Task to complete => Identify each line in the records below that contains the string "Switch", and copy those lines in full. The match is case-sensitive.
[start of Working data]
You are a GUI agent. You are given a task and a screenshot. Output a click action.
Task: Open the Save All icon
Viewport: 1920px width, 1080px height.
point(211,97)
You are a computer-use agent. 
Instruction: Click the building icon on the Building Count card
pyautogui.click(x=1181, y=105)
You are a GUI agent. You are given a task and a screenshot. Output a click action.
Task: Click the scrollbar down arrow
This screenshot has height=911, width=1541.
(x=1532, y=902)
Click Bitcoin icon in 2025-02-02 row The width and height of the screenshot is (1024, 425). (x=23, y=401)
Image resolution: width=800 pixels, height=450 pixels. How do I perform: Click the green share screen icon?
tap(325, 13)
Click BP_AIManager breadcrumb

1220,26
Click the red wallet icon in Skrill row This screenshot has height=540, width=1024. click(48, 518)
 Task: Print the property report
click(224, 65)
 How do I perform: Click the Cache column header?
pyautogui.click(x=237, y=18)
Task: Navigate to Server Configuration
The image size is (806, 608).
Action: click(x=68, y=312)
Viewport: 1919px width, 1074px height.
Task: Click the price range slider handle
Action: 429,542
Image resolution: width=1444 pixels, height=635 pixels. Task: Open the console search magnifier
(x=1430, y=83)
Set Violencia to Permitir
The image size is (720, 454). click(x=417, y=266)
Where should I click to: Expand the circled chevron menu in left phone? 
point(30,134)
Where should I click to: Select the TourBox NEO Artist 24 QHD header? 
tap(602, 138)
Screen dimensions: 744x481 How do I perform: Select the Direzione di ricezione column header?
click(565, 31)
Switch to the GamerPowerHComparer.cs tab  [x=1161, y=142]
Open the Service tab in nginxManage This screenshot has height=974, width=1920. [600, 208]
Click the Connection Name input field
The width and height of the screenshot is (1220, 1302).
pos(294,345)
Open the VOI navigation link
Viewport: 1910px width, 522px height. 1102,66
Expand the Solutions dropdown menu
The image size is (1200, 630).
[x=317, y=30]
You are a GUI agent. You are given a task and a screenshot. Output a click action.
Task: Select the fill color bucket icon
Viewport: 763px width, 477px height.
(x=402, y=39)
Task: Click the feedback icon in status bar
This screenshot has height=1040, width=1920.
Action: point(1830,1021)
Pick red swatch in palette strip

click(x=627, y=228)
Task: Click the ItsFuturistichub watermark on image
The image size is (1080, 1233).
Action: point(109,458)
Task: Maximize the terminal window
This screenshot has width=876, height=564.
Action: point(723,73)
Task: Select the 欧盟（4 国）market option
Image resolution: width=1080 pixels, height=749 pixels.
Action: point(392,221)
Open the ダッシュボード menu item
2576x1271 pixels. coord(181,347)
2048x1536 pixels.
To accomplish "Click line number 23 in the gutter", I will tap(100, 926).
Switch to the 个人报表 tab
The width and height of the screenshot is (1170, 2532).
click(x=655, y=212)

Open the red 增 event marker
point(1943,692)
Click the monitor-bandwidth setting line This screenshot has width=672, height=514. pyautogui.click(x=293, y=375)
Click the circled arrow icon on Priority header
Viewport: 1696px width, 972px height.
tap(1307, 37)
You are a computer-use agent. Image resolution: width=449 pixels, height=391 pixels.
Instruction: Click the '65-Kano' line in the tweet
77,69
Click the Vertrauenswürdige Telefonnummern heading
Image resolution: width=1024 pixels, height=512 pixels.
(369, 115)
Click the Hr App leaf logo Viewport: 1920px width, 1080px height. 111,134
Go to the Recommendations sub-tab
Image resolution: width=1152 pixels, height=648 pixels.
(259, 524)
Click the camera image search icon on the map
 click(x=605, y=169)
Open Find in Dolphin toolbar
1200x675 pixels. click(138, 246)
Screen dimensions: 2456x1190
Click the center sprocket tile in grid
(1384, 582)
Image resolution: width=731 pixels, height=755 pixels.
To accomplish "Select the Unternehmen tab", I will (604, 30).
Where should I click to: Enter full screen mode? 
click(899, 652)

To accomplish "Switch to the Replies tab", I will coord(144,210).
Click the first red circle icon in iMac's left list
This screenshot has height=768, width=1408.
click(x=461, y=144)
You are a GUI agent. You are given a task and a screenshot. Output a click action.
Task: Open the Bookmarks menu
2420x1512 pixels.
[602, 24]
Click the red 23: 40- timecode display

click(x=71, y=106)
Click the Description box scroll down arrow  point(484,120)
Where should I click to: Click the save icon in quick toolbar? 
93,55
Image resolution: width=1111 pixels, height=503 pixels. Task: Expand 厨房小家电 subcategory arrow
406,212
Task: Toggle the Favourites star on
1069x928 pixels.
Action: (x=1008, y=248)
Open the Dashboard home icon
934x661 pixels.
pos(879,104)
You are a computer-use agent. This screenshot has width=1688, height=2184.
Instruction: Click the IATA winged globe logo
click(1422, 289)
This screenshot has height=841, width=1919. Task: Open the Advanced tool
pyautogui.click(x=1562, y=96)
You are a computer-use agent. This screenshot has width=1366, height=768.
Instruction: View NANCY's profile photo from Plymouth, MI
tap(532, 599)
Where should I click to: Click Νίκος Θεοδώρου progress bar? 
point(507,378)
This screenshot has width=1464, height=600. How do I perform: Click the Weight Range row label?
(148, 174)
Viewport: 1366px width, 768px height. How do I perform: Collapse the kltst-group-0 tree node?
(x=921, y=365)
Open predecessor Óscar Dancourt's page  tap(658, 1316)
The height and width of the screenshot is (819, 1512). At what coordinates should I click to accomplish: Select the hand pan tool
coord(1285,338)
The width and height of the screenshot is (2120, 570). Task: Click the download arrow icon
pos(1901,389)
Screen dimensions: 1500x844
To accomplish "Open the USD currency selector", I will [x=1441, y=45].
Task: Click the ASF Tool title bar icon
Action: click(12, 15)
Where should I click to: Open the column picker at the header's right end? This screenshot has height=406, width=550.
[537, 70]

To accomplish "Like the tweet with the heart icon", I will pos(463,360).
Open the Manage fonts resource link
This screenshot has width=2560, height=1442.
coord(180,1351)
[end of Working data]
Full output =>
Switch to the GamerPowerHComparer.cs tab  [x=1161, y=142]
Switch to the 个人报表 tab
To accomplish "Switch to the Replies tab", I will coord(144,210).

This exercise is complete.